Carolyn Ee, MBBS, of the department of general practice at the University of Melbourne, Australia, and colleagues analyzed data from 327 postmenopausal women with a mean hot flash score of at least 14 (equal to seven moderate hot flashes per day) or a diagnosis of kidney yin deficiency based on structured Chinese medicine history. Researchers randomly assigned women acupuncture (n = 163) or a sham procedure (n = 164) for 8 weeks (twice weekly for 2 weeks; weekly thereafter). Acupuncturists working with sham participants used blunt needles on three sites not designated acupuncture points. Researchers told participants they had a 50% chance of receiving real or sham acupuncture. Women recorded the number of daily mild, moderate, severe and very severe hot flashes for 7 days using a validated hot flash diary at baseline, 4 weeks, end of treatment and at 3 and 6 months after treatment concluded.

After 8 weeks of treatment, both groups reported approximately 40% improvement in vasomotor symptoms, which was sustained at 3 and 6 months after treatment.

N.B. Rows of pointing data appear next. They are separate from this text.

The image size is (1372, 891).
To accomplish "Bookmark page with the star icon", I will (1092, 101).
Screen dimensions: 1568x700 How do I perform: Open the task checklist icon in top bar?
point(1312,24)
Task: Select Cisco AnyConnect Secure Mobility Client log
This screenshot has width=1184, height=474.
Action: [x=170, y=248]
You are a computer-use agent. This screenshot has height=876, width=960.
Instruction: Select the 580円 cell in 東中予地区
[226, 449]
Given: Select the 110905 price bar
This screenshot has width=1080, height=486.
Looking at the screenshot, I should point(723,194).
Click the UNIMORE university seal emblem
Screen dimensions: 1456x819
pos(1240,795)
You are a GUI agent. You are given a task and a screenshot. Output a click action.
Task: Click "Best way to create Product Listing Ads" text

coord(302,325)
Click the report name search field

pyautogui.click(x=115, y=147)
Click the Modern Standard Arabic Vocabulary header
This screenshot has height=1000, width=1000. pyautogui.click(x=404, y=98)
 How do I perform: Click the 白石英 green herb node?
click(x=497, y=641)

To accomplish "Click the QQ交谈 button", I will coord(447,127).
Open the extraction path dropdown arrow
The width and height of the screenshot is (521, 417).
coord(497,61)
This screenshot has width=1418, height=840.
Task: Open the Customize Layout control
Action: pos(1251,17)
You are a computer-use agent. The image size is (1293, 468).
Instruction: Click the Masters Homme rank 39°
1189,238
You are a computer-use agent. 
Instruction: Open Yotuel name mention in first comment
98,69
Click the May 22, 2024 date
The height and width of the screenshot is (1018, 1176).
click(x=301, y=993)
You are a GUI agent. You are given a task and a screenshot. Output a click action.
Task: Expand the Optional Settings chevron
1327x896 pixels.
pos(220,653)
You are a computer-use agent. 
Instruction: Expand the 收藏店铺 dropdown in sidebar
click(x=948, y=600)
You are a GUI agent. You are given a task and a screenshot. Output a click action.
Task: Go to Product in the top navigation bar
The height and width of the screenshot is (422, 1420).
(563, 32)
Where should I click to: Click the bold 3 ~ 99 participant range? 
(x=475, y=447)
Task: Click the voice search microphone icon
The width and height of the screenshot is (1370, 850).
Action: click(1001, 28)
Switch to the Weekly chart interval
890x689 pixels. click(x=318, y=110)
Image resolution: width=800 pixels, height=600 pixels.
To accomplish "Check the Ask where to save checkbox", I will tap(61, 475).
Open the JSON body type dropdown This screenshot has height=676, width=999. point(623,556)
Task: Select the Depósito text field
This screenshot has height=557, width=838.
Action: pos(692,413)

Mean hot flash scores were 15.36 in the acupuncture group and 15.04 in the sham group; adjusted mean difference for hot flash score at end of treatment was 0.33 (95% CI, –1.85 to 2.75).

More than 60% of participants reported being unsure of their treatment allocation; 35% of women in the acupuncture group and 31% of women in the sham group believed that they received real acupuncture therapy. No adverse events were reported.

“Unless further high-quality evidence emerges, we cannot recommend skin-penetrating acupuncture as an efficacious treatment of this indication,” the researchers wrote. “The effects, if any, of acupuncture on these symptoms seem to be unrelated to needling.” – by Regina Schaffer

Disclosure: The researchers report no relevant financial disclosures.